Records from a dataset:

===

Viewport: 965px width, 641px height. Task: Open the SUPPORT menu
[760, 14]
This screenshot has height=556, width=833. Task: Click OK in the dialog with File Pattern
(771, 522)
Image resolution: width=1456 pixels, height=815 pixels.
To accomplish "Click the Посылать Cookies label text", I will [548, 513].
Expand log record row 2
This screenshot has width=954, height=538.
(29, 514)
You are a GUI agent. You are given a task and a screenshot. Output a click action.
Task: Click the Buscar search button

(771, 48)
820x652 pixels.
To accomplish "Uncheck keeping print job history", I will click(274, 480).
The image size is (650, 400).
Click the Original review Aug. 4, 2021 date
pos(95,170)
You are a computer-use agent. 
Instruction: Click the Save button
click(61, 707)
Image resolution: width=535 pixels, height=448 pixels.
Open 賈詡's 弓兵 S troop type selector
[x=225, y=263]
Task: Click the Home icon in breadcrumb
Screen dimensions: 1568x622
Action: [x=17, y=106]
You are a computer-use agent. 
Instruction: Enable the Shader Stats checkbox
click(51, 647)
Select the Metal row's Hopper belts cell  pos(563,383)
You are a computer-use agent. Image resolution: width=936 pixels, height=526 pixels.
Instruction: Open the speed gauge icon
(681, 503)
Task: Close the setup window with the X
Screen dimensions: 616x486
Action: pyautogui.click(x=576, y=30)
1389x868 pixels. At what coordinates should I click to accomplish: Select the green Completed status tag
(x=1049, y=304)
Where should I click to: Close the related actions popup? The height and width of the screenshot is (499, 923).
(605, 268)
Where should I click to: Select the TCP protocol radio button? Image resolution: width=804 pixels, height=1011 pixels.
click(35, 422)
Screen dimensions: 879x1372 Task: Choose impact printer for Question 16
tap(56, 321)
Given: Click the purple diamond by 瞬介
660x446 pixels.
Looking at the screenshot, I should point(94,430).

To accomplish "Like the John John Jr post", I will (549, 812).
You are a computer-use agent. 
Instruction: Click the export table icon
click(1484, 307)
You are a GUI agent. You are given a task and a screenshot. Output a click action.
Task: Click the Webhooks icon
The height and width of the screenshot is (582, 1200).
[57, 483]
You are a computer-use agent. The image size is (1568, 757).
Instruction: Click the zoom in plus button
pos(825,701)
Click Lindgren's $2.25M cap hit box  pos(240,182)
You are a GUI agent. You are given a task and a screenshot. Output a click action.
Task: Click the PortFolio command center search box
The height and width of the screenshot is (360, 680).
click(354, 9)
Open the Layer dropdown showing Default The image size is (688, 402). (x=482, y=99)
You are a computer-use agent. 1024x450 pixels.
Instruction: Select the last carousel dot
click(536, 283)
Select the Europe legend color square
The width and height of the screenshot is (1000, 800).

===

WHAT NEEDS TO BE DONE:
Your reply should consist of all the records, set down exactly.

TASK RESPONSE:
Viewport: 965px width, 641px height. Task: Open the SUPPORT menu
[760, 14]
This screenshot has height=556, width=833. Task: Click OK in the dialog with File Pattern
(771, 522)
Image resolution: width=1456 pixels, height=815 pixels.
To accomplish "Click the Посылать Cookies label text", I will [548, 513].
Expand log record row 2
This screenshot has width=954, height=538.
(29, 514)
You are a GUI agent. You are given a task and a screenshot. Output a click action.
Task: Click the Buscar search button

(771, 48)
820x652 pixels.
To accomplish "Uncheck keeping print job history", I will click(274, 480).
The image size is (650, 400).
Click the Original review Aug. 4, 2021 date
pos(95,170)
You are a computer-use agent. 
Instruction: Click the Save button
click(61, 707)
Image resolution: width=535 pixels, height=448 pixels.
Open 賈詡's 弓兵 S troop type selector
[x=225, y=263]
Task: Click the Home icon in breadcrumb
Screen dimensions: 1568x622
Action: [x=17, y=106]
You are a computer-use agent. 
Instruction: Enable the Shader Stats checkbox
click(51, 647)
Select the Metal row's Hopper belts cell  pos(563,383)
You are a computer-use agent. Image resolution: width=936 pixels, height=526 pixels.
Instruction: Open the speed gauge icon
(681, 503)
Task: Close the setup window with the X
Screen dimensions: 616x486
Action: pyautogui.click(x=576, y=30)
1389x868 pixels. At what coordinates should I click to accomplish: Select the green Completed status tag
(x=1049, y=304)
Where should I click to: Close the related actions popup? The height and width of the screenshot is (499, 923).
(605, 268)
Where should I click to: Select the TCP protocol radio button? Image resolution: width=804 pixels, height=1011 pixels.
click(35, 422)
Screen dimensions: 879x1372 Task: Choose impact printer for Question 16
tap(56, 321)
Given: Click the purple diamond by 瞬介
660x446 pixels.
Looking at the screenshot, I should point(94,430).

To accomplish "Like the John John Jr post", I will (549, 812).
You are a computer-use agent. 
Instruction: Click the export table icon
click(1484, 307)
You are a GUI agent. You are given a task and a screenshot. Output a click action.
Task: Click the Webhooks icon
The height and width of the screenshot is (582, 1200).
[57, 483]
You are a computer-use agent. The image size is (1568, 757).
Instruction: Click the zoom in plus button
pos(825,701)
Click Lindgren's $2.25M cap hit box  pos(240,182)
You are a GUI agent. You are given a task and a screenshot. Output a click action.
Task: Click the PortFolio command center search box
The height and width of the screenshot is (360, 680).
click(354, 9)
Open the Layer dropdown showing Default The image size is (688, 402). (x=482, y=99)
You are a computer-use agent. 1024x450 pixels.
Instruction: Select the last carousel dot
click(536, 283)
Select the Europe legend color square
The width and height of the screenshot is (1000, 800).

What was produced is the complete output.